J'ai vraiment apprécié le Trépalou, c'est un endroit magnifique. Tous les échanges que j'ai pu y faire avec les visiteurs m'ont ravie, on y croise des randonneurs, des trailers des 4000 marches mais aussi des marcheurs plus doux, venus de l'observatoire météo.

J'y ai fait la connaissance de beaucoup de visiteurs sympathiques et intéressés qui m'ont accompagné sur le panorama sud et à qui j'aimerais beaucoup dire merci encore une fois !

Juillet en une journée...

[ 14 juillet, ciel couvert, très venteux (rafales à 90km/h) et brumeux, la fréquentation augmente progressivement depuis les vacances scolaires, au sommet et au lac des Pises ]

En ce 14 juillet, nous attendons beaucoup de monde mais la météo n’est pas clémente... Le mont Aigoual est très calme et gris, parfois même dans un épais brouillard que seul le vent peut chasser ou bien amener. Les bergers nous ont expliqué qu’avec cette humidité ambiante le moral fluctue et les conditions de garde sont difficiles car l'herbe est mouillée et les brebis n'aiment pas cela...

Nous avons croisé quelques courageuses et courageux en itinérance, avec des sursacs et des panchos étanches, déterminés à résister aux vents forts qui n’offrent aucun repos la nuit !

Enregistrements stockés:
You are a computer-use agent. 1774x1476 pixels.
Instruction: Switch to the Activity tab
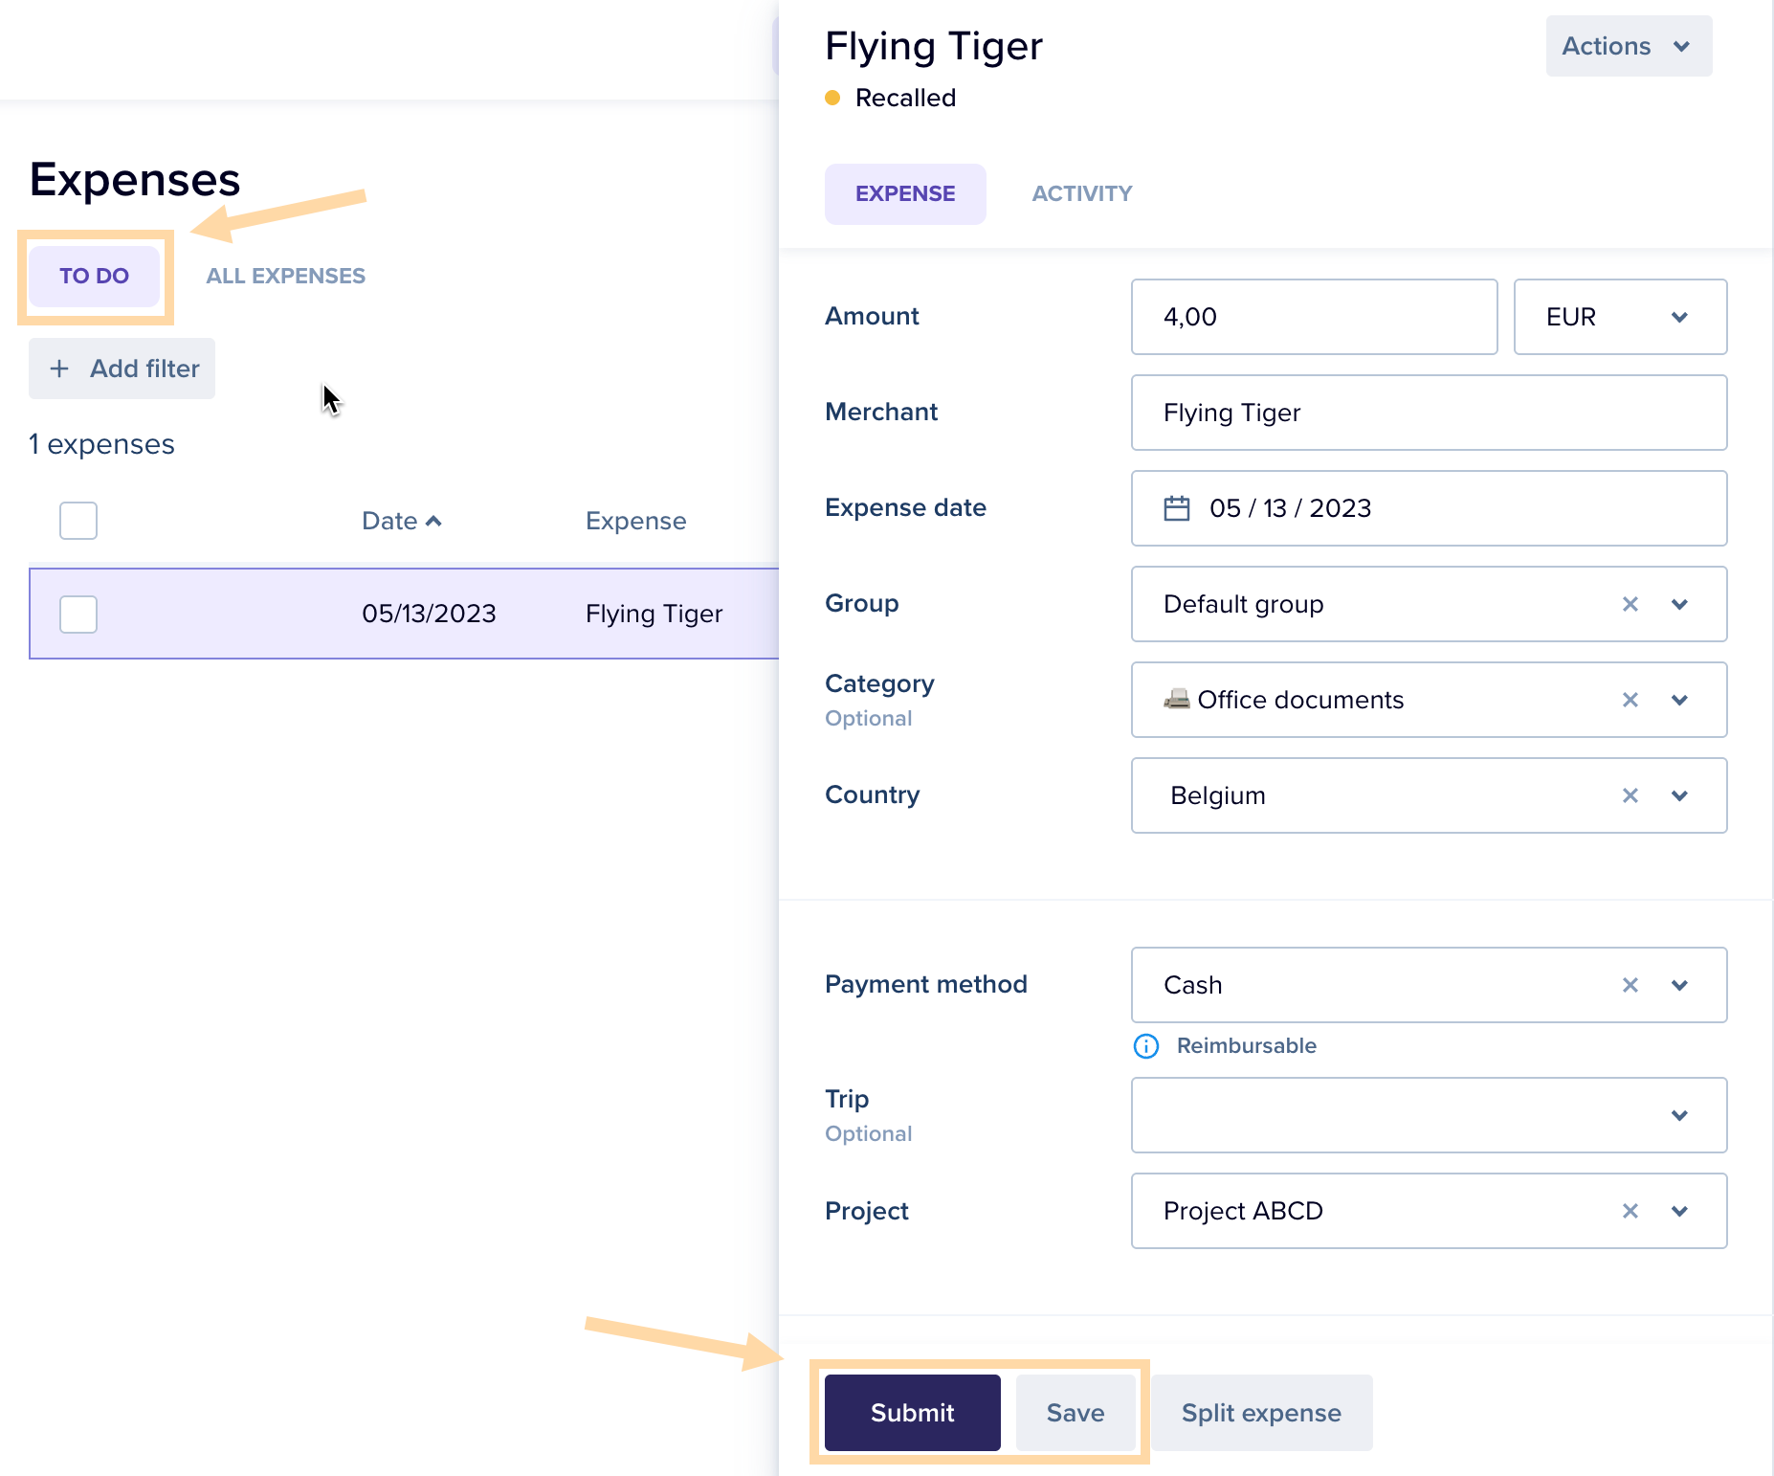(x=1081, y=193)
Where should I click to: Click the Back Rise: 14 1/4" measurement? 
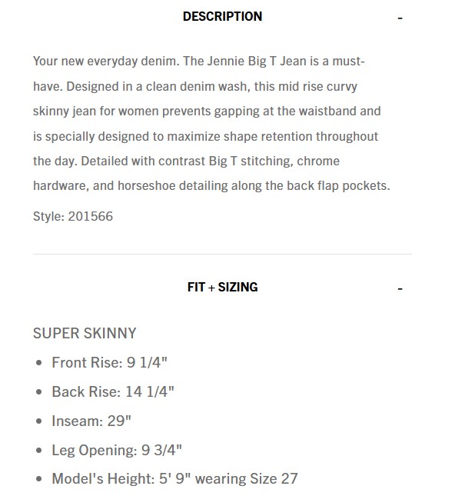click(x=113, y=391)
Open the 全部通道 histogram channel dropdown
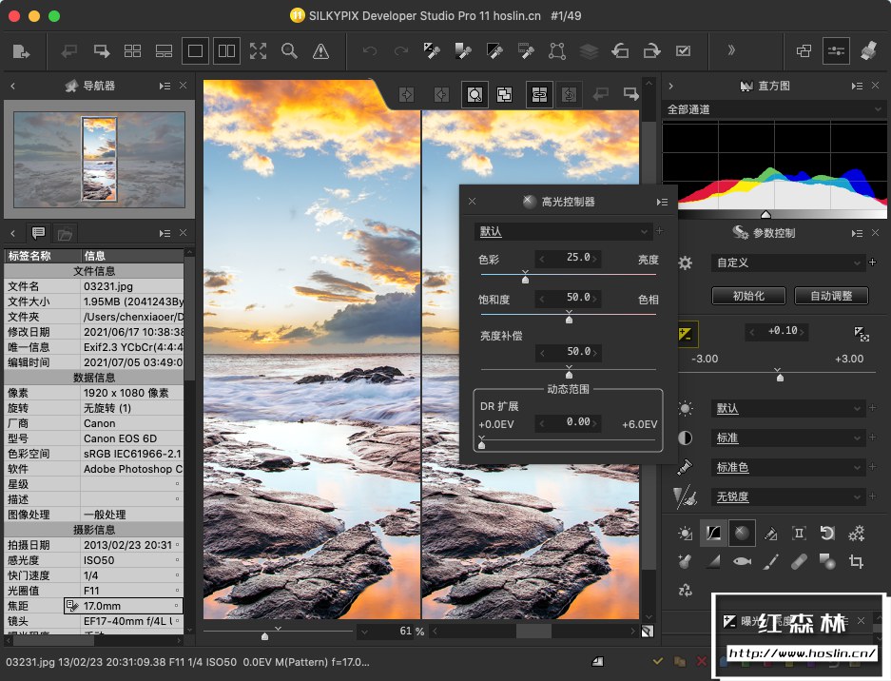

--

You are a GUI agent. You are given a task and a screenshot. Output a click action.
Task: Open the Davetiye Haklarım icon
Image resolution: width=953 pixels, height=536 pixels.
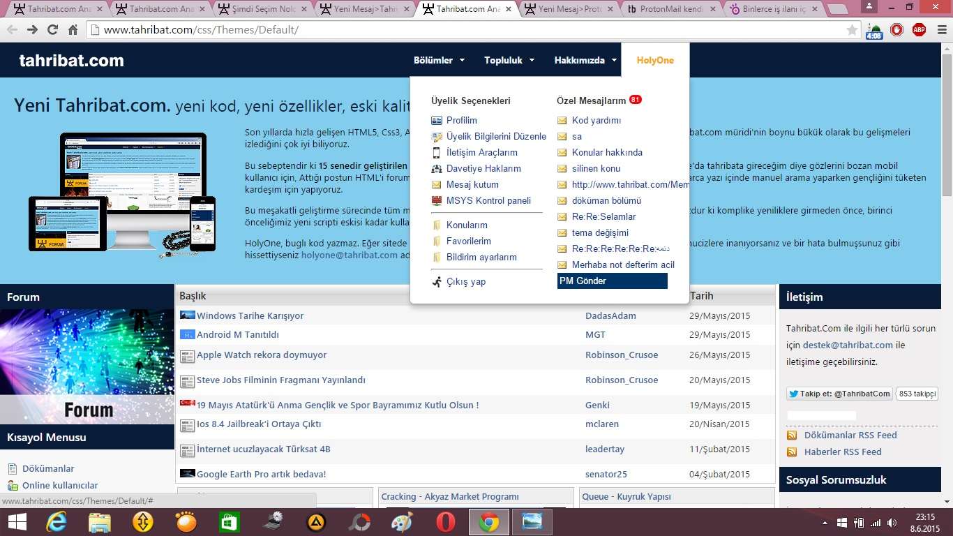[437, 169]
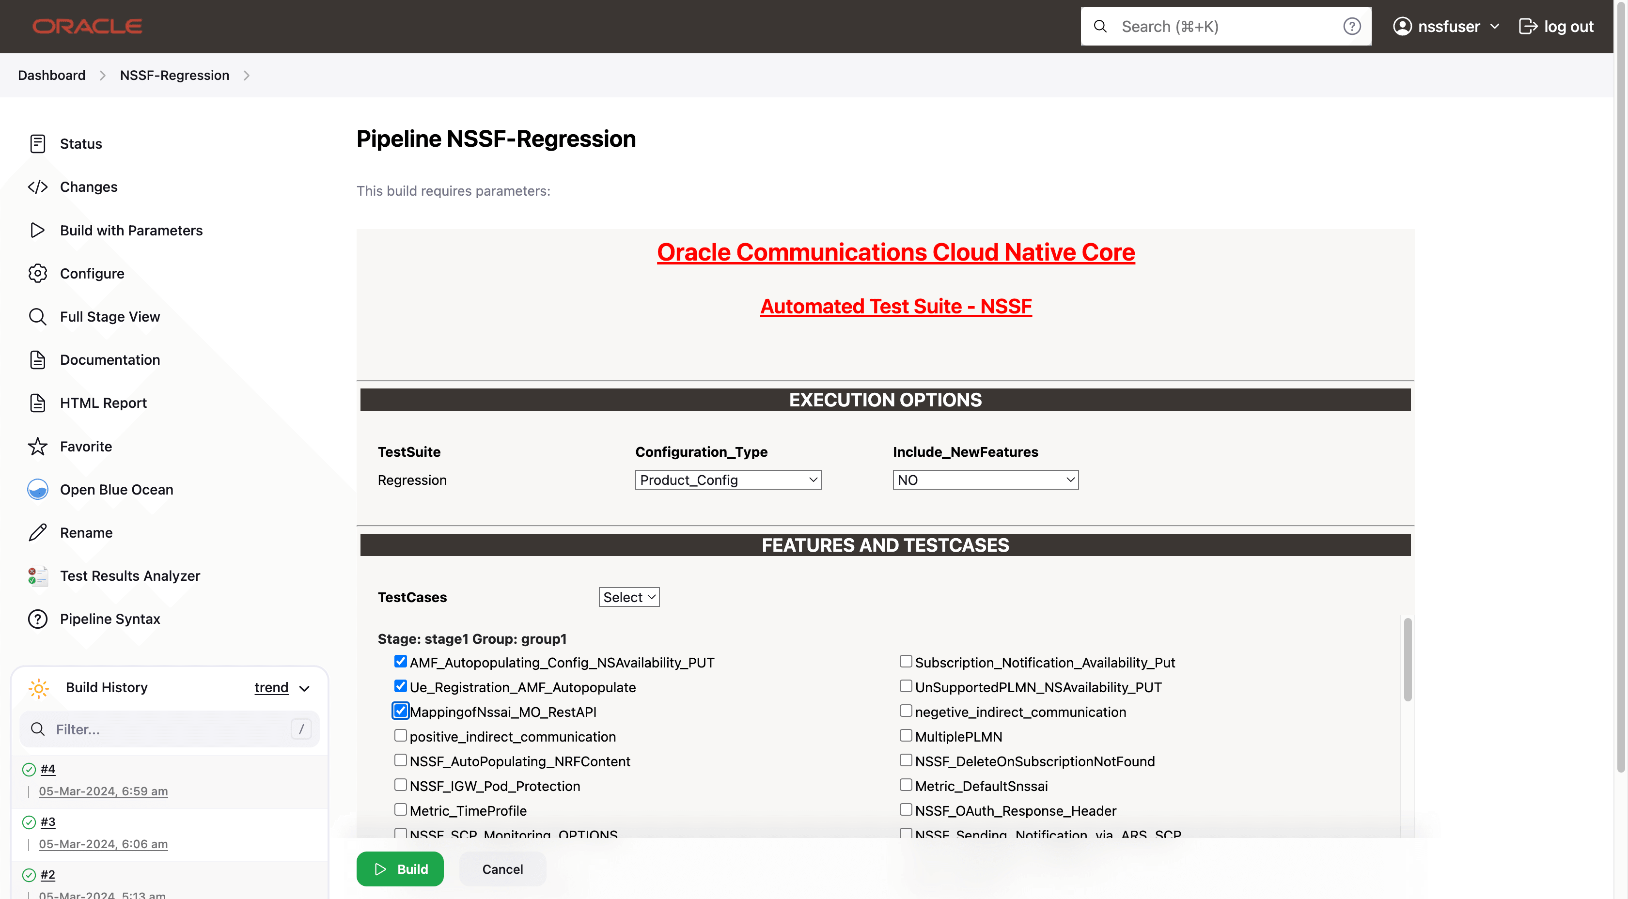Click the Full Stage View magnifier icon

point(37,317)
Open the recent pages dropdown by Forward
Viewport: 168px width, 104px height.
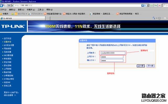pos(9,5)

--

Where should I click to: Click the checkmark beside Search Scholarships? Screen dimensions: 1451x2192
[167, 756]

Défi 1:
Répondez aux questions suivantes à partir de l'extrait.
(a) Quels types de visiteurs croise-t-on au Trépalou ?
(b) À quelle vitesse soufflaient les rafales le 14 juillet ?
(c) Selon les bergers, pourquoi les conditions de garde sont-elles difficiles ?
Défi 2:
Indiquez si chacune des affirmations suivantes concorde avec l'extrait.
(a) Le 14 juillet, le ciel était dégagé.
(b) La fréquentation augmente depuis les vacances scolaires.
(c) Les marcheurs en itinérance n'avaient aucun équipement contre la pluie.
Défi 3: Recopiez le passage de l'extrait compris entre « J'ai vraiment apprécié » et « en une journée... », inclus, en substituant « promeneurs » à « visiteurs ».

Résultat 1:
(a) Des randonneurs, des trailers des 4000 marches et des marcheurs plus doux venus de l'observatoire météo.
(b) À 90 km/h.
(c) Parce que l'herbe est mouillée et que les brebis n'aiment pas cela.

Résultat 2:
(a) Non : « ciel couvert ».
(b) Oui : « la fréquentation augmente progressivement depuis les vacances scolaires ».
(c) Non : « avec des sursacs et des panchos étanches ».

Résultat 3:
J'ai vraiment apprécié le Trépalou, c'est un endroit magnifique. Tous les échanges que j'ai pu y faire avec les promeneurs m'ont ravie, on y croise des randonneurs, des trailers des 4000 marches mais aussi des marcheurs plus doux, venus de l'observatoire météo.

J'y ai fait la connaissance de beaucoup de promeneurs sympathiques et intéressés qui m'ont accompagné sur le panorama sud et à qui j'aimerais beaucoup dire merci encore une fois !

Juillet en une journée...